__Aim of the exercise__
Every line in the records below with the string "will" needs to be copied out.

__Excerpted data__
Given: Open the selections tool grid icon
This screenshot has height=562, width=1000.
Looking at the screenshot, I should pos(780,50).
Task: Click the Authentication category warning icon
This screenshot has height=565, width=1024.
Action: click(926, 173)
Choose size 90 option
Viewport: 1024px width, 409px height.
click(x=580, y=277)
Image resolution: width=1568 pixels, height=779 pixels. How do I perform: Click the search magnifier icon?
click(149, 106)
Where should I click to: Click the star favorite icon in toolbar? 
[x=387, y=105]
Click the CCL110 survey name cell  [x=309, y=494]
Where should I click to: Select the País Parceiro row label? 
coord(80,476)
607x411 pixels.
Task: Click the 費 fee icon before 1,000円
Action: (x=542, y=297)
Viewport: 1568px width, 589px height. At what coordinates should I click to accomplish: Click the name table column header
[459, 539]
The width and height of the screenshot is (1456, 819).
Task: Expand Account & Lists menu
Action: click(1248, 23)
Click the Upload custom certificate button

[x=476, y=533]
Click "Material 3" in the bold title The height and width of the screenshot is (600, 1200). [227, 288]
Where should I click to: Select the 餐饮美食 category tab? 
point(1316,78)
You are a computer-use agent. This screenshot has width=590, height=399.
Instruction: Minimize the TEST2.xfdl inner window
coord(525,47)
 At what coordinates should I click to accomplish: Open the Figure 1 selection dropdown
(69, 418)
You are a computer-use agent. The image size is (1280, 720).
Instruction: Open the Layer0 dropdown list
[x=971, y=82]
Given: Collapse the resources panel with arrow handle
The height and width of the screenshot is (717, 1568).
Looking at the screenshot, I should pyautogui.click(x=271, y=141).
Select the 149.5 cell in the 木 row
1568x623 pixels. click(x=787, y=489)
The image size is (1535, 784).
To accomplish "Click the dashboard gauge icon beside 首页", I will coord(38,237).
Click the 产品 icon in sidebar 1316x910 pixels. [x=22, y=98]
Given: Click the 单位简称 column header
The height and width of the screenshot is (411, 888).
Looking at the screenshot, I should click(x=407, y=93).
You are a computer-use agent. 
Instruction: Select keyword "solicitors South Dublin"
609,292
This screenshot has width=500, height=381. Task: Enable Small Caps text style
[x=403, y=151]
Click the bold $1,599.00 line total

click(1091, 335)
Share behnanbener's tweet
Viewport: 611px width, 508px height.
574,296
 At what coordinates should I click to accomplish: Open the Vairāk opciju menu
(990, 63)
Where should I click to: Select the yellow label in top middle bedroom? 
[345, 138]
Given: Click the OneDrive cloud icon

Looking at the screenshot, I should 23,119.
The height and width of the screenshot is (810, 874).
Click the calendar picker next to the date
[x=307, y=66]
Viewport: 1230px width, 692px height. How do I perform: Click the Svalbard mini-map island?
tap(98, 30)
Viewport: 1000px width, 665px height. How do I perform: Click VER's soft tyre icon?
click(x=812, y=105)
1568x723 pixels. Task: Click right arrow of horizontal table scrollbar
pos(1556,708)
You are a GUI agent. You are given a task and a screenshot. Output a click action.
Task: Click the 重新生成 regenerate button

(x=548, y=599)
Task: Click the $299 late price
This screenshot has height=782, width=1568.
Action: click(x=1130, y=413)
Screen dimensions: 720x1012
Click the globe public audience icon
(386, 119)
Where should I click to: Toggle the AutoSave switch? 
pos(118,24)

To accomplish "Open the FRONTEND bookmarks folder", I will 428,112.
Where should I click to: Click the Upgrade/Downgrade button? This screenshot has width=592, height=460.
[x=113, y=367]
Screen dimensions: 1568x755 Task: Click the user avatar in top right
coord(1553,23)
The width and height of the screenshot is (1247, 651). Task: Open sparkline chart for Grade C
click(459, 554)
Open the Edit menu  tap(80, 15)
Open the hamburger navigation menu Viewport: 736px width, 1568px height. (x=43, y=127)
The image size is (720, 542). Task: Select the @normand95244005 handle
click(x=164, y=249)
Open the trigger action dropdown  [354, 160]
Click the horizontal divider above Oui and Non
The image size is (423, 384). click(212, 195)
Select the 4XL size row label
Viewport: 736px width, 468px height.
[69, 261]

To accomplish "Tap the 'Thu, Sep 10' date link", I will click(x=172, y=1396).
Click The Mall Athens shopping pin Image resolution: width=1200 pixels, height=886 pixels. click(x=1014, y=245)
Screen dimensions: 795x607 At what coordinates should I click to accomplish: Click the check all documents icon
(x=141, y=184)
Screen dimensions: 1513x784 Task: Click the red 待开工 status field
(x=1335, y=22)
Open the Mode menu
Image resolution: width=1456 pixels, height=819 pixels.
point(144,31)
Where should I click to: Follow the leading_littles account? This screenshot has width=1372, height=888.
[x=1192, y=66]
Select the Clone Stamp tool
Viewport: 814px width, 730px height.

__Solution__
To accomplish "Click the dashboard gauge icon beside 首页", I will coord(38,237).
To accomplish "Open the FRONTEND bookmarks folder", I will 428,112.
To accomplish "Tap the 'Thu, Sep 10' date link", I will click(x=172, y=1396).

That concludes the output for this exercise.